## START

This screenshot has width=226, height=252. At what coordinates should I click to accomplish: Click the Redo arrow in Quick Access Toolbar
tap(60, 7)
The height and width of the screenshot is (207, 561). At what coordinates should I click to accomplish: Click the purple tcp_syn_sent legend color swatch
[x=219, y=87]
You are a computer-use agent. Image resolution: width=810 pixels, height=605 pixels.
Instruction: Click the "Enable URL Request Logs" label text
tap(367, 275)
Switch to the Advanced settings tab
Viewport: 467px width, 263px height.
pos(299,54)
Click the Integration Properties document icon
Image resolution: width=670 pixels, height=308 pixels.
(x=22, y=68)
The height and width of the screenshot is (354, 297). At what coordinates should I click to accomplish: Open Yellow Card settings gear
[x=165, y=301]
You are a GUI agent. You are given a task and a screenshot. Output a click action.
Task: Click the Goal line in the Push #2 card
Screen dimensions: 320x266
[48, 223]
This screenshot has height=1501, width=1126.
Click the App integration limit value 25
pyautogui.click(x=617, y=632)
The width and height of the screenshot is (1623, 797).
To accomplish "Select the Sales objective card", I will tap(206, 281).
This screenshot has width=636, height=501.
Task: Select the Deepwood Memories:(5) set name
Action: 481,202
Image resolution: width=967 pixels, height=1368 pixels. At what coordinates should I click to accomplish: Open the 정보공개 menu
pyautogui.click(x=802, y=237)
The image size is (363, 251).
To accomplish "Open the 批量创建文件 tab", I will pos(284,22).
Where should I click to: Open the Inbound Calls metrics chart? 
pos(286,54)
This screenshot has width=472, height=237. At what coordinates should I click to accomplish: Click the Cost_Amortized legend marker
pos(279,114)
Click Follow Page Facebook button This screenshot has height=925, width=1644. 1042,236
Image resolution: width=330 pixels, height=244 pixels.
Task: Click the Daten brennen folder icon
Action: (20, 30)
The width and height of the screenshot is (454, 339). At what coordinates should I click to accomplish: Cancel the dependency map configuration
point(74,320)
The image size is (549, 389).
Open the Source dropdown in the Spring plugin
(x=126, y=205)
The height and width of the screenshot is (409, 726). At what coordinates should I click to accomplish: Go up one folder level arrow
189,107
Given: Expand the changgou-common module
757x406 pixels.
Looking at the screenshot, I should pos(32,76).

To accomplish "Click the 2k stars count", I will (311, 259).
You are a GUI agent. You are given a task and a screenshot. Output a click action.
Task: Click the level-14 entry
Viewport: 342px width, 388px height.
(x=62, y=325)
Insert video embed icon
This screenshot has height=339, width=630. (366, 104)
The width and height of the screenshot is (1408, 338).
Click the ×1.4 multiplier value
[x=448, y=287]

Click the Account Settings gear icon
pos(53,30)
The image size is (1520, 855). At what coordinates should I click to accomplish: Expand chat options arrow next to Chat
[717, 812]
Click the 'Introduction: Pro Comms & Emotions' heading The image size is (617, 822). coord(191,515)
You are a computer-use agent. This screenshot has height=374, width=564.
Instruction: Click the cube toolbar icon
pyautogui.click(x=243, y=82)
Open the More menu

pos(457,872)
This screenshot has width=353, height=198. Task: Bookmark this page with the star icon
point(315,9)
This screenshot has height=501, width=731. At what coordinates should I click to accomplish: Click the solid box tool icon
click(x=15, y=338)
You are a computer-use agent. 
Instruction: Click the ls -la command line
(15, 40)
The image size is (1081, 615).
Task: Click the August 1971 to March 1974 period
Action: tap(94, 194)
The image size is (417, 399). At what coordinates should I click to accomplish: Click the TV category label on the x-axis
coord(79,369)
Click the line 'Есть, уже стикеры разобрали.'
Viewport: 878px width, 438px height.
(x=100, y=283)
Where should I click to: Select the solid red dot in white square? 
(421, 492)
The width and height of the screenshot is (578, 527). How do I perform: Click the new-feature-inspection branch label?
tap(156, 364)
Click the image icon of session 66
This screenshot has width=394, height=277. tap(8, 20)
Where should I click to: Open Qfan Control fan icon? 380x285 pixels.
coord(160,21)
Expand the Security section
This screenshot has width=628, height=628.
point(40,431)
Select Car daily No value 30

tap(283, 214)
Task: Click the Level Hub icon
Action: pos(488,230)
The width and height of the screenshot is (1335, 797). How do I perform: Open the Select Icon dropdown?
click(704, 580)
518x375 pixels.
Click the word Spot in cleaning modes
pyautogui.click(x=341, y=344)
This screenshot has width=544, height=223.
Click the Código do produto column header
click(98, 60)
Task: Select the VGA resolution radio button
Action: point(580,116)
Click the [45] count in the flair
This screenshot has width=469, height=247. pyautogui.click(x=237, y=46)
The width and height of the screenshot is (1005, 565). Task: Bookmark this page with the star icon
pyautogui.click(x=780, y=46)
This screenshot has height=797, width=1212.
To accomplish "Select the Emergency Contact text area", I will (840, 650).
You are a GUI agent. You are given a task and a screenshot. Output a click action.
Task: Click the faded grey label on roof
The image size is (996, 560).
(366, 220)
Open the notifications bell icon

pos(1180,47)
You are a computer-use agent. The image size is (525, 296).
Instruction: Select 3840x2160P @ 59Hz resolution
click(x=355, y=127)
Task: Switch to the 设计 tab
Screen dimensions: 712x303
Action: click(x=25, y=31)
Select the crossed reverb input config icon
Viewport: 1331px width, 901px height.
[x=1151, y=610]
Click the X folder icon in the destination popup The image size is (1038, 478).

## END

Locate every line above that contains the word "Where" and copy each one in full.

## FINAL RESULT
Where should I click to: Open the Inbound Calls metrics chart? 
Where should I click to: Select the solid red dot in white square? 
Where should I click to: Open Qfan Control fan icon? 380x285 pixels.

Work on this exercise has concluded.